苗場食堂に出演した2015年。「ヤシの木フラミンゴ」という、ボツになったバンド名でシークレットのような形で、夜中の苗場食堂に出演したこともある。気付いたファンが押し寄せて、ものすごい数の客が集まった。最前列で見ていた私は、もみくちゃになりすぎて太ももがあざだらけになった。そのあざは1週間ほど消えなかった。あのステージからここまで来たんだよな。「どこまでもいくぞ!」と気持ちが一緒になる。“あまり行かない喫茶店で”では、「調子はどうですか!」と大きな声でマイク越しに叫ぶ。客席は、暑いなかでもとても楽しそうだ。“なんかさ”では、いつもよりリズミカルに聞こえる演奏で、テンポも少し早めに感じるがとても気持ちいい。

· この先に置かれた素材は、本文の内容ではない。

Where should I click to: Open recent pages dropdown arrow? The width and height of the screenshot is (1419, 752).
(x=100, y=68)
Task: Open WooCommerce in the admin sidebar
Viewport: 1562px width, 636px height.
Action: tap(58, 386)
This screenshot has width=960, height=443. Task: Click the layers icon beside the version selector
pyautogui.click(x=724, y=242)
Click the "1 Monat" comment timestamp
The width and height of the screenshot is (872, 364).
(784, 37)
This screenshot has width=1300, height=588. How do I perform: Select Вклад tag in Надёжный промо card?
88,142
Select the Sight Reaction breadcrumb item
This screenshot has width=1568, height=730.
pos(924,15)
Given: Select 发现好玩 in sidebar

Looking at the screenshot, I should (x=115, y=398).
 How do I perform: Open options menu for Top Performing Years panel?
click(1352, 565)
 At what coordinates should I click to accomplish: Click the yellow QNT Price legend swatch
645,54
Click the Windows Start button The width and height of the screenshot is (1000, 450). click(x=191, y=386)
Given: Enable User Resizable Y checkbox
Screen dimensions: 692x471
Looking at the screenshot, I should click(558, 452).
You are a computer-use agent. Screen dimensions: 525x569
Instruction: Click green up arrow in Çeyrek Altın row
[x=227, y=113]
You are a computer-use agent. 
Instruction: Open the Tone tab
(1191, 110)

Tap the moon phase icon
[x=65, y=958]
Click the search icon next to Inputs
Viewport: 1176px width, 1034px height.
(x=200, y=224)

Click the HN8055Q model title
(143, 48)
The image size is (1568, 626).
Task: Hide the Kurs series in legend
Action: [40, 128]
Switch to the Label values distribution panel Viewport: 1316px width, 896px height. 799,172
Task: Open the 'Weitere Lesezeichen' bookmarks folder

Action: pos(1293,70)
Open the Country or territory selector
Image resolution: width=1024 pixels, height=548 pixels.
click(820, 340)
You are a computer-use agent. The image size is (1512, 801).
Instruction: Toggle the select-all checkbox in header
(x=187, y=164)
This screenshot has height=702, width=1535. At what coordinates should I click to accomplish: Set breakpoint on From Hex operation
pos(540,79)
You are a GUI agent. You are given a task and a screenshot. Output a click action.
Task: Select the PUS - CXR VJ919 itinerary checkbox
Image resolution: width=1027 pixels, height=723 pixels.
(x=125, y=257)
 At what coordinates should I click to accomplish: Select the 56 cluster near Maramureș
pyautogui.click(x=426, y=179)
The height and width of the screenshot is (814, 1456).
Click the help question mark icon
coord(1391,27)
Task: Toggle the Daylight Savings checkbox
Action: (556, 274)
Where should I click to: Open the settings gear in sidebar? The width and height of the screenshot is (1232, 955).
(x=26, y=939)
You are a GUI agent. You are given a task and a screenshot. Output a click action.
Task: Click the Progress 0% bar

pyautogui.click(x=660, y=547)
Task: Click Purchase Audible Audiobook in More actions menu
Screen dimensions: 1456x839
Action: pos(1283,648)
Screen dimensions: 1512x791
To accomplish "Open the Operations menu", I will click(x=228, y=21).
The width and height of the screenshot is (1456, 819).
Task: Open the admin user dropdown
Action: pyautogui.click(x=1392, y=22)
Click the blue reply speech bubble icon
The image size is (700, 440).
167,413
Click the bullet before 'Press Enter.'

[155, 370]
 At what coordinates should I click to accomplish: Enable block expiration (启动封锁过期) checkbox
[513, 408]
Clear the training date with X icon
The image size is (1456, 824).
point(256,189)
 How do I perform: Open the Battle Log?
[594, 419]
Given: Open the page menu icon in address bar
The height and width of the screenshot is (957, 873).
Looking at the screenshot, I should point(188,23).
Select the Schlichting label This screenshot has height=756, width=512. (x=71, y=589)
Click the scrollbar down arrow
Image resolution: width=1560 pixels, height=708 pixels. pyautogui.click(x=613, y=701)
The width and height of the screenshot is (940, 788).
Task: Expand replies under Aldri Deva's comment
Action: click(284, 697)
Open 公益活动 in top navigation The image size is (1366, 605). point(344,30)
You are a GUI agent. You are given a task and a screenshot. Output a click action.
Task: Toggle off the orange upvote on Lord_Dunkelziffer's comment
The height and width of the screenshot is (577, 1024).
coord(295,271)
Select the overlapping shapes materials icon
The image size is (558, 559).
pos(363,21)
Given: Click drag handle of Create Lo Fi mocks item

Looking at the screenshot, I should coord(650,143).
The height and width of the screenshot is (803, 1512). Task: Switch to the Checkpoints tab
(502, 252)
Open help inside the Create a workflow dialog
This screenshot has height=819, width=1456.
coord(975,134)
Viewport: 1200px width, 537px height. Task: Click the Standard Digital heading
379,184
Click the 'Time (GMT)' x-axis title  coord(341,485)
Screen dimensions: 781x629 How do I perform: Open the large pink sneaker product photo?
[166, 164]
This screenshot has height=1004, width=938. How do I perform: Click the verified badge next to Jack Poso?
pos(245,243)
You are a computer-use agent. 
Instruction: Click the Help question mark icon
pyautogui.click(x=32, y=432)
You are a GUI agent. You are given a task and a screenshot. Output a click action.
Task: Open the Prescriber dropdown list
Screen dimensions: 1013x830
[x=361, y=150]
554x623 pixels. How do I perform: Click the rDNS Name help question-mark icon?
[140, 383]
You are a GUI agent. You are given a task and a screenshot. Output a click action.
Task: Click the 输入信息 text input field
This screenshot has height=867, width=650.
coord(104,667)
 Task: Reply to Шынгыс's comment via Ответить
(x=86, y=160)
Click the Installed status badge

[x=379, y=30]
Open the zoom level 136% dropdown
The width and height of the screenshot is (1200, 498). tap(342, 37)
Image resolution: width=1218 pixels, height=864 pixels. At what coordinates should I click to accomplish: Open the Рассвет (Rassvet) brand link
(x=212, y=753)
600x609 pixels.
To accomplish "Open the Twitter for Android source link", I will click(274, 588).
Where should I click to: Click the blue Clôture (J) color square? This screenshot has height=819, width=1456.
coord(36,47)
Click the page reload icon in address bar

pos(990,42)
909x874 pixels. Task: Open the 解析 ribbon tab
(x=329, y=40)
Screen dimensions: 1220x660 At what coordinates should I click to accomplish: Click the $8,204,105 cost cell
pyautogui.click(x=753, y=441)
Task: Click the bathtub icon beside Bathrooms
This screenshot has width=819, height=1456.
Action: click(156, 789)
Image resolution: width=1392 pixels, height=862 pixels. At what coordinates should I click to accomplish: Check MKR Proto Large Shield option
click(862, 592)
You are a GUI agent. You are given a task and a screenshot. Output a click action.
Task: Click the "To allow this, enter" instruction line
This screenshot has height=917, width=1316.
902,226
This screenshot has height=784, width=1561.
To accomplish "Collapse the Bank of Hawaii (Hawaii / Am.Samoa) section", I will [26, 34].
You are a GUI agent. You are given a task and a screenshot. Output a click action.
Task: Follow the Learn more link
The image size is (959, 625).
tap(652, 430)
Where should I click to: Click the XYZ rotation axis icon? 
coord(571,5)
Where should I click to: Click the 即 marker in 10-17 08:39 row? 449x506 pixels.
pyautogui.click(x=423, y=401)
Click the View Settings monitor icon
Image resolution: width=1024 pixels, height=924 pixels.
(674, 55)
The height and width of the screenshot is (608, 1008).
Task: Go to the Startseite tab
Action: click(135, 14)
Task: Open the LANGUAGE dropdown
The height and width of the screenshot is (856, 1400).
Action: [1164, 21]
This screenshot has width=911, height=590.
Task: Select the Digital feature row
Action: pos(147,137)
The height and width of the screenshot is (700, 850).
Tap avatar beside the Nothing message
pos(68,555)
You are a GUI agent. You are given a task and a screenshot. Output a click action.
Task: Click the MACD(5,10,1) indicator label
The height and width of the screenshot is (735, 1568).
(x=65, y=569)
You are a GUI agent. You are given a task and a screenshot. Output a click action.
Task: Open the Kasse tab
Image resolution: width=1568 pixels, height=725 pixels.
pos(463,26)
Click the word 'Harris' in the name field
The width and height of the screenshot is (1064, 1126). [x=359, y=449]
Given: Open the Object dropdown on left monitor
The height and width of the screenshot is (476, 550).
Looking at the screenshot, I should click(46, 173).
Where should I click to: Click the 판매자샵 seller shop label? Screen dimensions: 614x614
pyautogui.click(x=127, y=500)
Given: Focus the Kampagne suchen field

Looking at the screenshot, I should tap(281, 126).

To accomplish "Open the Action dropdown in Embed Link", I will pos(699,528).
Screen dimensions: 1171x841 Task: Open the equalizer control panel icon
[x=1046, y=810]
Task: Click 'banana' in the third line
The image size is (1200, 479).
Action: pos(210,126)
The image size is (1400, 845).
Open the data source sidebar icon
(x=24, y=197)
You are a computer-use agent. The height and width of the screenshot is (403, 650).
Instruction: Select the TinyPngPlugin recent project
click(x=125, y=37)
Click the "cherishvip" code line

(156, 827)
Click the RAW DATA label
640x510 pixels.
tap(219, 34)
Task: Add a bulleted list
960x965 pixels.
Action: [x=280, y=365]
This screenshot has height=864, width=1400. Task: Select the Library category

ここの「平気だよって言い聞かせるけど、なんだか焦ってしまうのさ」の歌詞ではいつも涙が出てしまう。“fam fam”が始まり、下中のギターソロが炸裂。客席ぎりぎりまで前に出てギターを響かせる。巽は目をつむり噛みしめるように演奏している。

「いくぞ最後の曲!」と安部が言う。絶対にあの曲はやるはずとドキドキしてくる。安部と客が同時に「あー!」と叫んでから“明るい未来”が始まった。歓声が上がる。きた、いつも泣いてしまうこの曲。何回聞いても最高だ。4年前にもこのステージで、この曲を演奏していたなと思いだしてグッとくる。「いつまでも側にいてくれよ」の歌詞では、客席に手を伸ばし気持ちを伝えていた。そして本当のラスト“夏のドキドキ”。イントロから本当に良い。この快晴の苗場にぴったりだ。ステージの端から端まで走り回る安部。マイクに戻り歌いだす。息を切らしながら全身で歌う。コーラスの声も、ボリュームが上がる。鈴木のドラムがいつもより力強く響く。そして安部は客席の最前列の柵へ行き、そこに立つ。いっぱいに集まった客を見渡す安部。きっと今までのフジロックでの思い出も、頭によぎっているのだろう。柵に立ったまま熱唱した安部。大きな拍手と共に、最後はセキュリティースタッフに抱きかかえられステージに戻されるというオチまで完璧だった。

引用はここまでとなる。